Sous la direction de Jean-Pierre Deconchy.

Soutenue en 1989

à Paris 10 .


  • Résumé

    Devant l'héritage culturel dont nous disposons (philosophie, science, religion), concernant la place de l'homme au sein des êtres vivants, cette recherche tente de préciser les représentations sociales aujourd'hui véhiculées par différents groupes idéologiques sur l'homme, l'animal et le végétal. Nous les avons recueillies par voie quasi-expérimentale en essayant de cerner l'influence que pouvait revêtir le rappel de leur appartenance commune au groupe des êtres vivants et en cherchant a cerner a quel type de stratégies (exclusion, assimilation) les individus avaient recours selon l'être vivant place en réfèrent. Nos résultats révèlent une oscillation entre deux types d'approches : l'un situe l'homme à part, distinct, l'autre le réintègre dans la lignée animale. La hiérarchie habituellement consentie est le plus souvent attestée, mais on assiste, d'une part à son renversement puisque dans certains cas nous obtenons le primat du végétal sur l'homme et l'animal, et d'autre part, à un rapprochement entre l'homme et l'animal. Les résultats montrent également que les individus acceptent mieux de retrouver en l'homme des caractéristiques préalablement données à l'animal ou au végétal, que de rechercher dans ces derniers des caractéristiques précédemment attribuées a l'homme. Nous observons donc un repositionnement au niveau de la définition de l'homme, sans que toutefois, les représentations obtenues ne réduisent l'anthropologique au biologique.


  • Résumé

    Regarding our cultural background (philosophy, science, religion), as far as man's place among other living beings is concerned, this research attempts to specify the social representations that various ideological groups nowadays convey about man, animal and vegetable. We have gathered them in a quasi-experimental way, attempting to define which influence, the recall of their common belonging to the living beings ‘group could have, and wanting to precise which kind of strategies (exclusion, assimilation), people did resort to, depending on the living being set in referent. Our results show a trend between two kinds of approaches: the first one places man apart, quite distinct, the second one replaces him in the animal progeny.
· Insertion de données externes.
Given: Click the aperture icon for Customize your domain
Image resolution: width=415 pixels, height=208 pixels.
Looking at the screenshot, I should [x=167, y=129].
The usually admitted hierarchy is most often acknowledged, but on one part, we can see it reversed since in some cases vegetable is given precedence over man and animal and on the other part, we can see man and animal brought together. The results also show that people better agree to find in man characteristics previously given to animal or vegetable, rather than to search into the latters, characteristics formerly allotted to man. We thus notice a reposition in man's definition without however anthropological being stepped down to biological by the obtained representations.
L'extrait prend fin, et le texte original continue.